§ **REQUIREMENT**
Repeat each entry word for word.

BEGIN LISTED RECORDS

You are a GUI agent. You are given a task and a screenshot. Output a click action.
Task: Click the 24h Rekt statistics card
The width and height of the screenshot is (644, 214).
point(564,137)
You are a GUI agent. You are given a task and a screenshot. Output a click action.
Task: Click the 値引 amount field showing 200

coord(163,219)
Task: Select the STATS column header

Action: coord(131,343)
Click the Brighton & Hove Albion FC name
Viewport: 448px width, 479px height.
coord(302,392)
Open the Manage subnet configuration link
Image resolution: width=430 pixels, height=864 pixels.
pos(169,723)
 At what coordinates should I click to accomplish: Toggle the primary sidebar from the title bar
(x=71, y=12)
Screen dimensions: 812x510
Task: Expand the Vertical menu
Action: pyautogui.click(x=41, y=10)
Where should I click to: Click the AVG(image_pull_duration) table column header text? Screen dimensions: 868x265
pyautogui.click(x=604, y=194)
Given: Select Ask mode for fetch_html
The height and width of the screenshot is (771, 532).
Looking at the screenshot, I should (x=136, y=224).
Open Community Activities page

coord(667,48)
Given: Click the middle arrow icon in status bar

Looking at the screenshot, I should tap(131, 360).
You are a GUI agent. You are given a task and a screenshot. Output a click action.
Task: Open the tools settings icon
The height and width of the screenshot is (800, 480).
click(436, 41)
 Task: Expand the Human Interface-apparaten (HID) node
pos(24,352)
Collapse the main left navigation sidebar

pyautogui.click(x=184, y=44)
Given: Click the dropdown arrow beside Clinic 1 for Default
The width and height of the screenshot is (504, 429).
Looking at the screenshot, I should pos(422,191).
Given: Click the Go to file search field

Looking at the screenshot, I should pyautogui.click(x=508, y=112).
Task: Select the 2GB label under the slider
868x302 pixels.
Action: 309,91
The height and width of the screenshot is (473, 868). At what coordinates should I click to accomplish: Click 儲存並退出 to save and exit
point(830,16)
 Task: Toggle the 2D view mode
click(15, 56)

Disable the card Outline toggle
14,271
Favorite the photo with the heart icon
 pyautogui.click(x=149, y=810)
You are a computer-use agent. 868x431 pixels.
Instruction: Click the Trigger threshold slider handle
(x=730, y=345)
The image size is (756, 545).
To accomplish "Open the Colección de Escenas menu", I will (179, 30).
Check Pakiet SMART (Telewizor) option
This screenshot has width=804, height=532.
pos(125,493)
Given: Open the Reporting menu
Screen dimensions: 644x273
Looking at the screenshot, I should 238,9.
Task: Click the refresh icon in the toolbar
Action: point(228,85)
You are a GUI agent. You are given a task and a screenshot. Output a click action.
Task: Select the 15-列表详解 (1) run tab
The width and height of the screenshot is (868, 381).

END LISTED RECORDS

§ **OUTPUT FOR THIS EXERCISE**
You are a GUI agent. You are given a task and a screenshot. Output a click action.
Task: Click the 24h Rekt statistics card
The width and height of the screenshot is (644, 214).
point(564,137)
You are a GUI agent. You are given a task and a screenshot. Output a click action.
Task: Click the 値引 amount field showing 200

coord(163,219)
Task: Select the STATS column header

Action: coord(131,343)
Click the Brighton & Hove Albion FC name
Viewport: 448px width, 479px height.
coord(302,392)
Open the Manage subnet configuration link
Image resolution: width=430 pixels, height=864 pixels.
pos(169,723)
 At what coordinates should I click to accomplish: Toggle the primary sidebar from the title bar
(x=71, y=12)
Screen dimensions: 812x510
Task: Expand the Vertical menu
Action: pyautogui.click(x=41, y=10)
Where should I click to: Click the AVG(image_pull_duration) table column header text? Screen dimensions: 868x265
pyautogui.click(x=604, y=194)
Given: Select Ask mode for fetch_html
The height and width of the screenshot is (771, 532).
Looking at the screenshot, I should (x=136, y=224).
Open Community Activities page

coord(667,48)
Given: Click the middle arrow icon in status bar

Looking at the screenshot, I should tap(131, 360).
You are a GUI agent. You are given a task and a screenshot. Output a click action.
Task: Open the tools settings icon
The height and width of the screenshot is (800, 480).
click(436, 41)
 Task: Expand the Human Interface-apparaten (HID) node
pos(24,352)
Collapse the main left navigation sidebar

pyautogui.click(x=184, y=44)
Given: Click the dropdown arrow beside Clinic 1 for Default
The width and height of the screenshot is (504, 429).
Looking at the screenshot, I should pos(422,191).
Given: Click the Go to file search field

Looking at the screenshot, I should pyautogui.click(x=508, y=112).
Task: Select the 2GB label under the slider
868x302 pixels.
Action: 309,91
The height and width of the screenshot is (473, 868). At what coordinates should I click to accomplish: Click 儲存並退出 to save and exit
point(830,16)
 Task: Toggle the 2D view mode
click(15, 56)

Disable the card Outline toggle
14,271
Favorite the photo with the heart icon
 pyautogui.click(x=149, y=810)
You are a computer-use agent. 868x431 pixels.
Instruction: Click the Trigger threshold slider handle
(x=730, y=345)
The image size is (756, 545).
To accomplish "Open the Colección de Escenas menu", I will (179, 30).
Check Pakiet SMART (Telewizor) option
This screenshot has width=804, height=532.
pos(125,493)
Given: Open the Reporting menu
Screen dimensions: 644x273
Looking at the screenshot, I should 238,9.
Task: Click the refresh icon in the toolbar
Action: point(228,85)
You are a GUI agent. You are given a task and a screenshot. Output a click action.
Task: Select the 15-列表详解 (1) run tab
The width and height of the screenshot is (868, 381).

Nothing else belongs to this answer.